[Exercise directions] Setting aside any pictures, reproduce the data exactly.
--- Records shown Enclosed Below ---
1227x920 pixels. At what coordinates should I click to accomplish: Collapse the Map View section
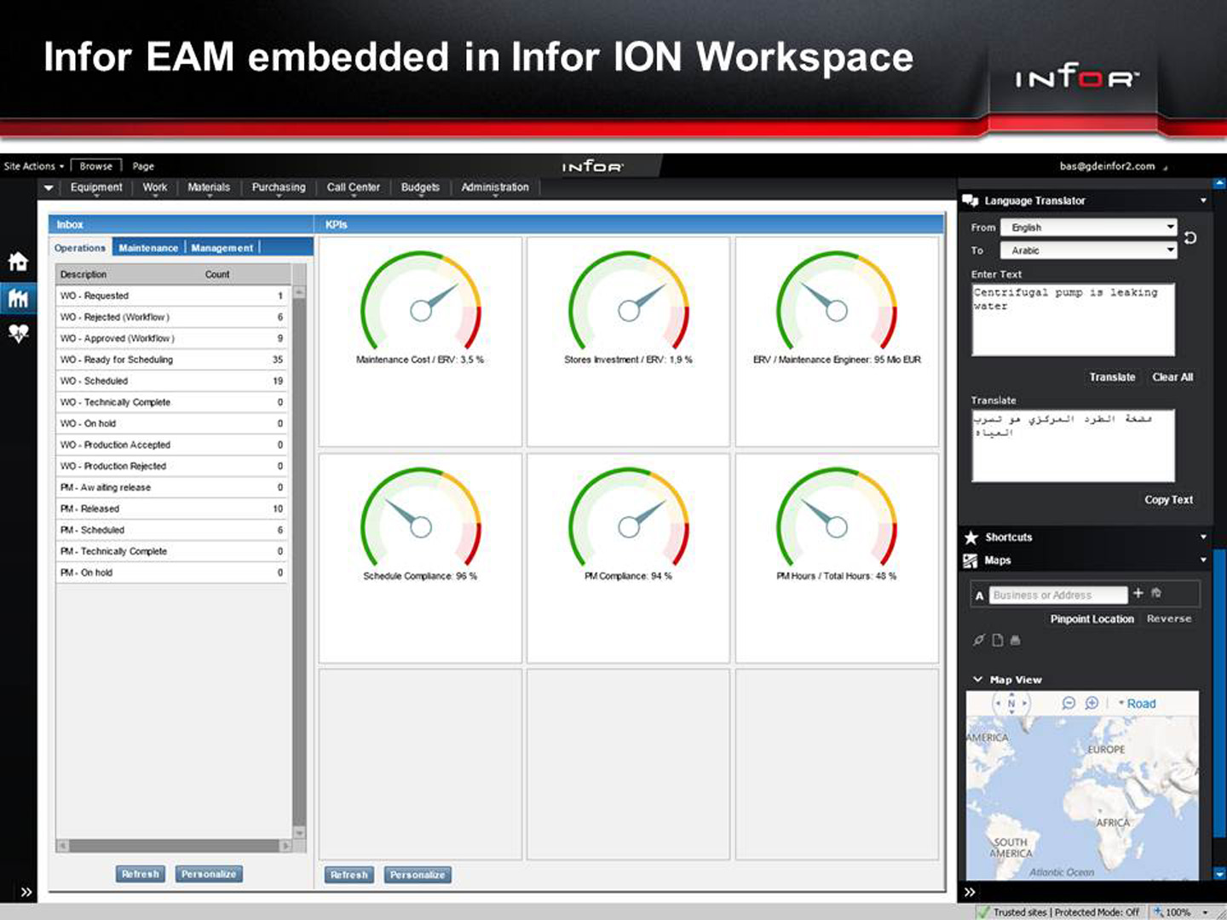pyautogui.click(x=977, y=679)
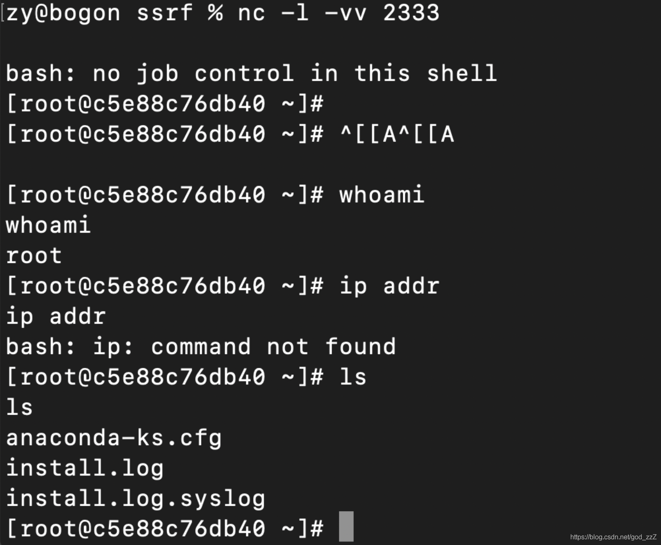The image size is (661, 545).
Task: Click 'bash: no job control in this shell' line
Action: click(x=252, y=74)
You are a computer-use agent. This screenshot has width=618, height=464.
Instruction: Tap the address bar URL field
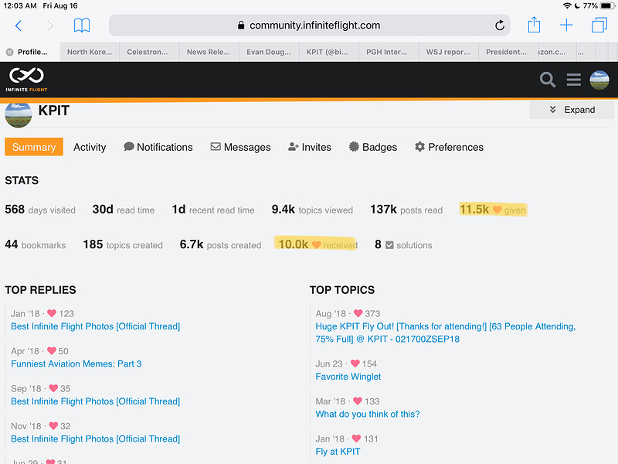pos(309,26)
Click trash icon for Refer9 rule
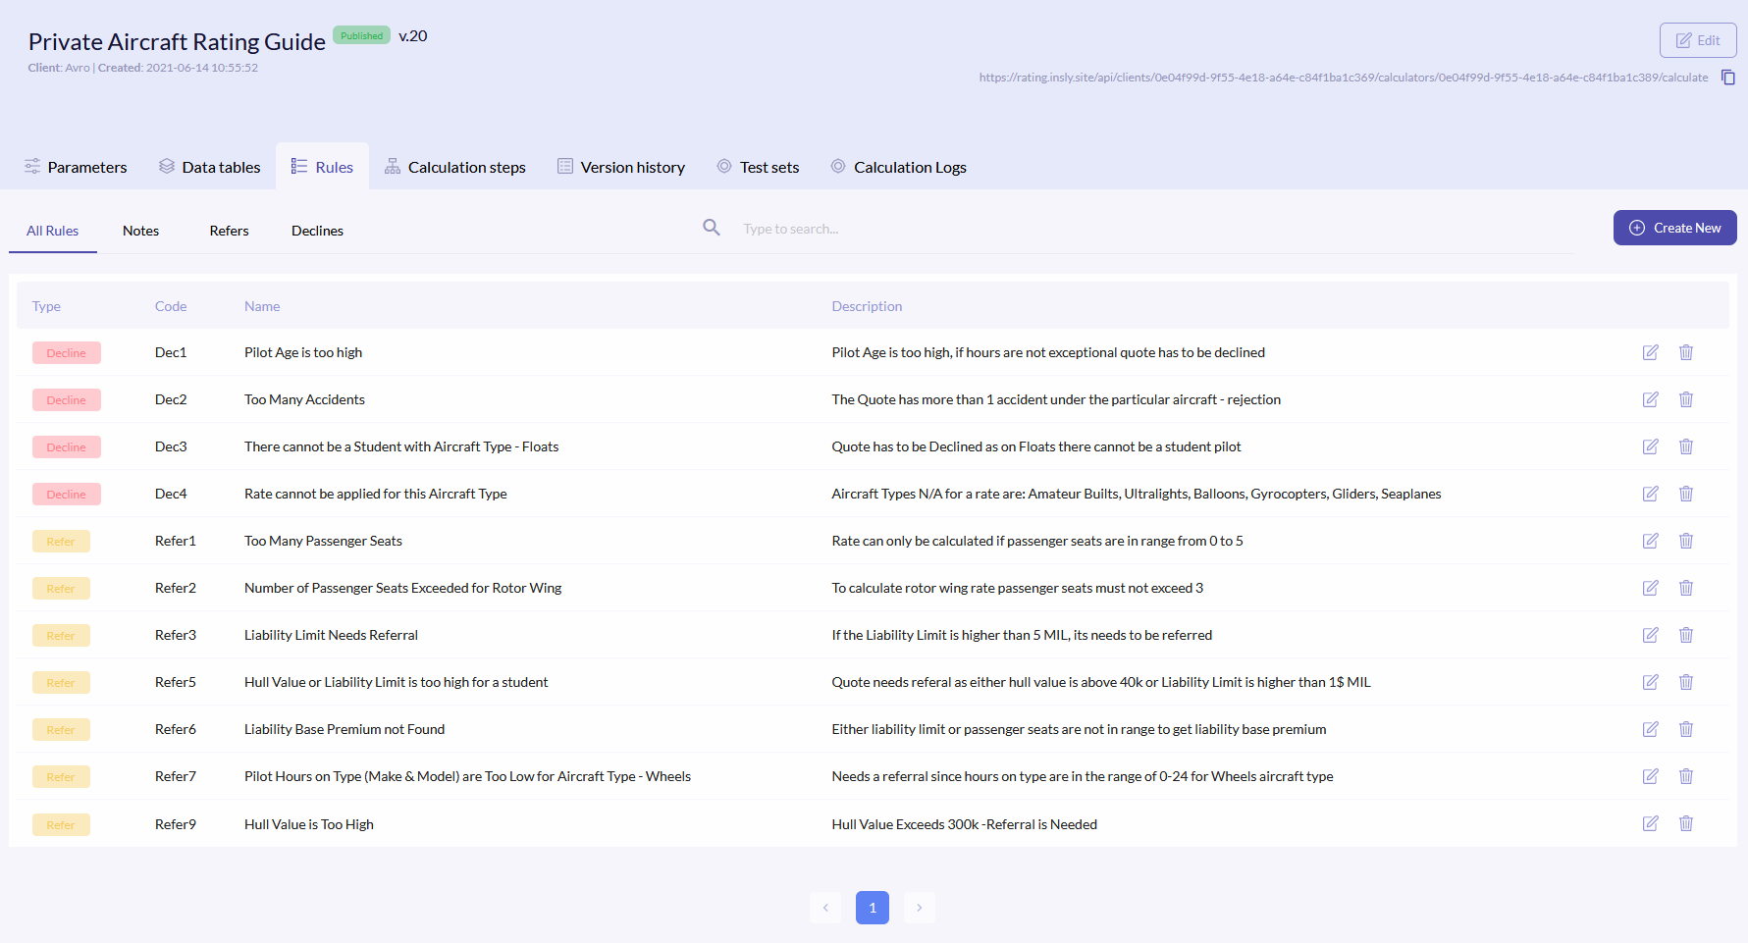Viewport: 1748px width, 943px height. (1685, 823)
--- End of Enclosed Records shown ---
[Solution to this task]
1227x920 pixels. At what coordinates should I click to accomplish: Collapse the Map View section
pyautogui.click(x=977, y=679)
The image size is (661, 545).
Task: Click 'bash: no job control in this shell' line
Action: click(x=252, y=74)
You are a computer-use agent. This screenshot has width=618, height=464.
Instruction: Tap the address bar URL field
pos(309,26)
Click trash icon for Refer9 rule
Viewport: 1748px width, 943px height. (1685, 823)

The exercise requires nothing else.